If you already have a CAC reader and it isn’t Mac friendly, you could update the firmware, however, for the non-tech savvy people out there, it’s probably better to just purchase a new one and save the headache – they’re only ~$11-13 dollars.
Best Mac Compatible CAC USB Readers
Best Mac Compatible CAC Desk Readers
Step 2: Plug in and Ensure It’s Accepted
Once you have your CAC reader, plug it into your Mac and ensure your computer recognizes it. If you have one of the CAC readers we suggested above, then you should be good to go.
If for some reason your CAC reader isn’t working, you may need to download the appropriate drivers for your CAC reader. You can find these drivers on the Reader’s Manufacturer Website.
Step 3: Update Your DOD Certificates
Now that you have your CAC reader connected and accepted on your Mac computer, it’s time to ensure you have the right certificates in order to access DOD CAC required web pages.
Procedure for Chrome and Safari
- Type ⇧⌘U (Shift + Command + U) to access your Utilities
- Find and Double click “Keychain Access”
- Select “Login” and “All Items”
- Download the following five files and double click each once downloaded so as to install in your Keychain Access.
- When you double-click the Mac Root Cert 3 and 4, you’ll need to tell your browser to always trust them. Click the button like you see below:
Additional Steps for Firefox
If you’re using Mozilla Firefox as your primary browser, you’re going to need to perform some additional steps. First, perform the same steps that you did for Chrome and Safari. Afterwards, follow these additional steps to get started.
*If you’re having issues downloading the zip file below, try right clicking the link and opening the file in a new tab.
- Download All Certs zip and double click to unzip all 39 files
- While in Firefox, click “Firefox” on the top left, then “Preferences”
- Then Click “Advanced” > “Certificates” > “View Certificates”
- Then Click “Authorities” and then “Import”
- Import each file individually from the “AllCerts” folder. When you do this, the below box will popup. Check all three boxes and click “OK”
Step 4: Download and install CAC Enabler
Choosing the right CAC enabler can be pretty tricky. It all depends on what OS you have installed, how you installed it, and even what kind of CAC Card you have!
Cac Card No Client Certificate Present
In order to get the right enabler, be sure to visit our trusty guide to Mac CAC Enablers!
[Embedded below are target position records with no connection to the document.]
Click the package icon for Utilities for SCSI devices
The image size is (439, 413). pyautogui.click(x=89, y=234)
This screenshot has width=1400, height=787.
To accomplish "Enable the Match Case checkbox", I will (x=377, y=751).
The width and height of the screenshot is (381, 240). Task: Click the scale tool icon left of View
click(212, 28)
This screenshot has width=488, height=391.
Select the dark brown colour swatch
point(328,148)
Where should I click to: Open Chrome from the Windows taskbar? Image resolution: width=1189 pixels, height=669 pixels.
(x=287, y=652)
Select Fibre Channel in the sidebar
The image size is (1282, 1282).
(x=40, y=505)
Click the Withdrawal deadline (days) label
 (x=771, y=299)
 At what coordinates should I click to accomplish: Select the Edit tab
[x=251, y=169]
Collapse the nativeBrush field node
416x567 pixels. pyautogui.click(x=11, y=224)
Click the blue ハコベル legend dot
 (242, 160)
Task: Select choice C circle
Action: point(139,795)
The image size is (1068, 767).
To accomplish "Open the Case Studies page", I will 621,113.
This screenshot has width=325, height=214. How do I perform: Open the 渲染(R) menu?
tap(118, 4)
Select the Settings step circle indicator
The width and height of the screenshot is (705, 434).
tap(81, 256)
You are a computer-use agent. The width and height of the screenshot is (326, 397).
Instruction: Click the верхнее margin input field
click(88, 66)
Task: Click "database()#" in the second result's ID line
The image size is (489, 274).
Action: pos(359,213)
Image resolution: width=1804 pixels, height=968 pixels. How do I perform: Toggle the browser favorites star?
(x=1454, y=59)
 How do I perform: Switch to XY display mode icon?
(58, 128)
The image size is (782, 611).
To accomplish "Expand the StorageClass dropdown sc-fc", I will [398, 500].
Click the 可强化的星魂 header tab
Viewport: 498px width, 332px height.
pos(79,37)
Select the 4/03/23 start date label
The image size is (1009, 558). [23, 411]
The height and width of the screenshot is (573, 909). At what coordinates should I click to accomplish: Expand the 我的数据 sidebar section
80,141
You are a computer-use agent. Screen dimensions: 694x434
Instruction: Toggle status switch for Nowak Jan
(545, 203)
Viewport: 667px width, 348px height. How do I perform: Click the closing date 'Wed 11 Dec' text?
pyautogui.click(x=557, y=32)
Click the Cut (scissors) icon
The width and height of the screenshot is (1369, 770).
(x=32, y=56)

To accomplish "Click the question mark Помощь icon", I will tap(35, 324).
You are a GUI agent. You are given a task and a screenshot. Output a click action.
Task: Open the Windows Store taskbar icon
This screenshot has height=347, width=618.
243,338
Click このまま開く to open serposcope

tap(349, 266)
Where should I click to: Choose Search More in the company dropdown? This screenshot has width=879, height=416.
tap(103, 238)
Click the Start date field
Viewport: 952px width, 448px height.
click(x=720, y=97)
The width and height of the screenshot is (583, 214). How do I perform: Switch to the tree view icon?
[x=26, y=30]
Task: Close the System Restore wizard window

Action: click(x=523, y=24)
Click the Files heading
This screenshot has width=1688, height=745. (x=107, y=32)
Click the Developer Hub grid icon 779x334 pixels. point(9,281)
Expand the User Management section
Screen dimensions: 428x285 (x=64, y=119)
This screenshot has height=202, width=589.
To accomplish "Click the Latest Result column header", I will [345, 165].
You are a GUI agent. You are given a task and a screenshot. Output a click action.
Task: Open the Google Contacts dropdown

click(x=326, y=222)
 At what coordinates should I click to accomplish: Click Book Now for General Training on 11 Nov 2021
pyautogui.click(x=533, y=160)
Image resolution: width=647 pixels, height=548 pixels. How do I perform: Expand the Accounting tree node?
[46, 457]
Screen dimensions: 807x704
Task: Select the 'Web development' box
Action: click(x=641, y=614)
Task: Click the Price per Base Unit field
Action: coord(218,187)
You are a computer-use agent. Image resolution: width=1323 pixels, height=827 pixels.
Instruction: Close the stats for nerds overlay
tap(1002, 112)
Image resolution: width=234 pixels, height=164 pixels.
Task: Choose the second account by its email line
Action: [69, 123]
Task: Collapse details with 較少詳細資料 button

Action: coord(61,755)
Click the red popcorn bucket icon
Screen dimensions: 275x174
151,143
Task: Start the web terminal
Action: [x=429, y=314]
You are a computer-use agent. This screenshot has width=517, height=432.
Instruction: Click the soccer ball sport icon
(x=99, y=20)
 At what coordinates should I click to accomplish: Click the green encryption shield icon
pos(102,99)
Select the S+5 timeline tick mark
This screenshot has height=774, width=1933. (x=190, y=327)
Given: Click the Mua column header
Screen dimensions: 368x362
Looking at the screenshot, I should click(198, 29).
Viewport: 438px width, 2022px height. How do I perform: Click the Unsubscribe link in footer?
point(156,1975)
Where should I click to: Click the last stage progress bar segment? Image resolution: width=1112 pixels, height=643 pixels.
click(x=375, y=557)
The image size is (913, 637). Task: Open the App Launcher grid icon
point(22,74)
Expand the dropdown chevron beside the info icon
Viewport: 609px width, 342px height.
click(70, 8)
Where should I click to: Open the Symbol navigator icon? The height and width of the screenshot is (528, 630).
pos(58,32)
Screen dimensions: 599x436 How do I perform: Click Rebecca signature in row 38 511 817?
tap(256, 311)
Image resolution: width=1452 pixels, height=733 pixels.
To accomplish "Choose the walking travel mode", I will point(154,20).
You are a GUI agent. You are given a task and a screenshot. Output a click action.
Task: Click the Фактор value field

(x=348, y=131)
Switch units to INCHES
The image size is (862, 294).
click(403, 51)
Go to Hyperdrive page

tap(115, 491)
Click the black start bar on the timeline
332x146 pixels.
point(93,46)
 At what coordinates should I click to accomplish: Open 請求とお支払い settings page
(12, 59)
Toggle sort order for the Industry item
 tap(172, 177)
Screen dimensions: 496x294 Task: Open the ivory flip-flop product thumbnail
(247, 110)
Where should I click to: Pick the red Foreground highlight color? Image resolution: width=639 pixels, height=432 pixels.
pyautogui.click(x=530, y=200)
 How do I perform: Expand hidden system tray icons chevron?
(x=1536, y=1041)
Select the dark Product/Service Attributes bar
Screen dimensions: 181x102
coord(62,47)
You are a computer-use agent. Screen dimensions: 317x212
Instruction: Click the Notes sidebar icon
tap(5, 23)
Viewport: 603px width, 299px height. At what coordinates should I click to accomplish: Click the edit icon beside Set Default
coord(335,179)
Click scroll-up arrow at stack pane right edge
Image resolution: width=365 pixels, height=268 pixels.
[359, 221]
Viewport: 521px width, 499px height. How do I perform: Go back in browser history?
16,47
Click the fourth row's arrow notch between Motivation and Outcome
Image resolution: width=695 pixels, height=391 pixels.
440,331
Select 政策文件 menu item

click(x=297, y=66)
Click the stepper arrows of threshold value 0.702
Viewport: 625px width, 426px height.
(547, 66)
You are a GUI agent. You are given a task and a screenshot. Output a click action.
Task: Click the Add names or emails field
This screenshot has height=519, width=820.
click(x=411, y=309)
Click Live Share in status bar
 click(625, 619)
It’ll walk you through exactly which enabler is right for you.
CAC Access at Home Success
Now that you have a CAC reader, certificates, and a CAC Enabler, you should now be able to access any CAC-enabled website and log on using your CAC password and data.
Common Reasons Why Your CAC Card Won’t Work On Your Mac
Military Cac Certificates Mac
Ensure Your CAC Card Meets the Standards: In order for your CAC card to work, it must meet the minimal requirements. Currently, there are only four types of CAC cards that can be used. The ensure you have the right CAC card for online access, flip your CAC card to the back and if you have one of the below numbers written on the top left, then you are good to go:
Cac Certificates For Mac
- G&D FIPS 201 SCE 3.2
- Oberthur ID one 128 v5.5 Dual
- GEMALTO DLGX4-A 144
- GEMALTO TOP DL GX4 144
If you do not have any of the above written on the back, then proceed to your nearest PSD to get a new CAC card issued.